Court Opinion

ID: 9936000
Source: CourtListenerOpinion
Date Created: 2024-02-09 18:57:10.929226+00
Date Added: 2024-06-11T13:30:05.066693
License: Public Domain

I disagree with the majority's holding that "the statute defining `attempt' does not clearly evince a legislative intent to apply the doctrine of transferred intent — applicable only to the completed crime of murder — to punish as attempted murder the consequences of an unintended, nonfatal result." 890 So.2d at 181.
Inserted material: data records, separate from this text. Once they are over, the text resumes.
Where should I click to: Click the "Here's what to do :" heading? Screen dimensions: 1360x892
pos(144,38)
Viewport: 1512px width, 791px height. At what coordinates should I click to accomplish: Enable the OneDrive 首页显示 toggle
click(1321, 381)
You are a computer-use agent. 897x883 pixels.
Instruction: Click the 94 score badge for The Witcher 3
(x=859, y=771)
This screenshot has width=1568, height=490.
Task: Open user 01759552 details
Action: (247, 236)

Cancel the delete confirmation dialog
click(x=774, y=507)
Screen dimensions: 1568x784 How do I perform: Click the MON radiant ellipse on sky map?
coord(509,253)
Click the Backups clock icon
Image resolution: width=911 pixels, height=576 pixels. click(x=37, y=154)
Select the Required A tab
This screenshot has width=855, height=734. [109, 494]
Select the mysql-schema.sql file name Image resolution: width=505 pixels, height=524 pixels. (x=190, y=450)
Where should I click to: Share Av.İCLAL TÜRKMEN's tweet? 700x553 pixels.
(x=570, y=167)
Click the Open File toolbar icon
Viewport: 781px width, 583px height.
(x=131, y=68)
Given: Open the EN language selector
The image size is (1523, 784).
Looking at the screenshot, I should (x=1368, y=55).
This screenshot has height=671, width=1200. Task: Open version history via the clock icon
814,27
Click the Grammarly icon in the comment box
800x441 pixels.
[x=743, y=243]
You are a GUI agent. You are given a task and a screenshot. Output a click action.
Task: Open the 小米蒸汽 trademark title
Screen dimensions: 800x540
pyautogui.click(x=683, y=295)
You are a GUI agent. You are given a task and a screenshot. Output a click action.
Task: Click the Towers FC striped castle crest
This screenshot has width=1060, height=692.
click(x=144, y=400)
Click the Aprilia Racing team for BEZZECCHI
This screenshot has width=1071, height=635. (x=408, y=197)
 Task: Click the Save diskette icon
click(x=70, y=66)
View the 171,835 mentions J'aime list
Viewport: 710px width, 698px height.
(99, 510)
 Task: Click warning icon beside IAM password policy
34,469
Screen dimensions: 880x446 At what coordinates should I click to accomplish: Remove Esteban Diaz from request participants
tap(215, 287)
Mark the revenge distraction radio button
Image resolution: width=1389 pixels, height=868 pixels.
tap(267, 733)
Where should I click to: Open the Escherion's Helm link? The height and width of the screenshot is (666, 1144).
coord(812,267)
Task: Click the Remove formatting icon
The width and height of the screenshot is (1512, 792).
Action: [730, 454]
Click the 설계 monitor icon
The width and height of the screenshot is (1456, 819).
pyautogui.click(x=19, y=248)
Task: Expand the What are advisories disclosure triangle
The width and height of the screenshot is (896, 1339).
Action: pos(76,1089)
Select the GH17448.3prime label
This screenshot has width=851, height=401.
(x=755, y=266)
The Alabama Legislature established that "[a] person is guilty of an attempt to commit a crime if, with the intent to commit a specific offense, he does any overt act towards the commission of such offense." § 13A-4-2(a), Ala. Code 1975. The Legislature has also provided that "[a] person commits the crime of murder if . . . [w]ith intent to cause the death of another person, he causes the death of that person or of another person." § 13A-6-2(a)(1), Ala. Code 1975. The murder statute specifically contemplates the concept of transferred intent. Therefore, the Legislature has provided that a person is guilty of attempted murder if with intent to commit a murder (defined as causing the death of a person, either the intended person or another person), he does any overt act (e.g., shoots a weapon) toward the commission of such offense. Unlike the majority, which concludes that such a holding "would . . . rewrite the attempt statute," 890 So.2d at 181, I conclude by a reading of the language of the attempt statute and the murder statute that the Legislature did intend for the offense of attempted murder to include situations involving transferred intent.
Indeed, the Legislature did not have to specifically incorporate the concept of transferred intent in our murder statute. Additionally, the Legislature, if it had wanted to establish special conditions regarding attempted murder, could have excluded the concept of transferred intent by its statutory language. Nothing in the wording of either the murder statute or the attempt statute prohibits the application of the concept of transferred intent to attempted murder. See Ex parte Holladay,466 So.2d 956, 960-61 (Ala. 1985) (holding that "[w]here a statute enumerates certain things on which it is to operate . . ., *Page 185 
the statute must be construed as excluding from its effect all things not expressly mentioned"). I conclude the interaction of §13A-4-2 with § 13A-6-2 is plain and unambiguous on its face; therefore, there is no room for judicial construction.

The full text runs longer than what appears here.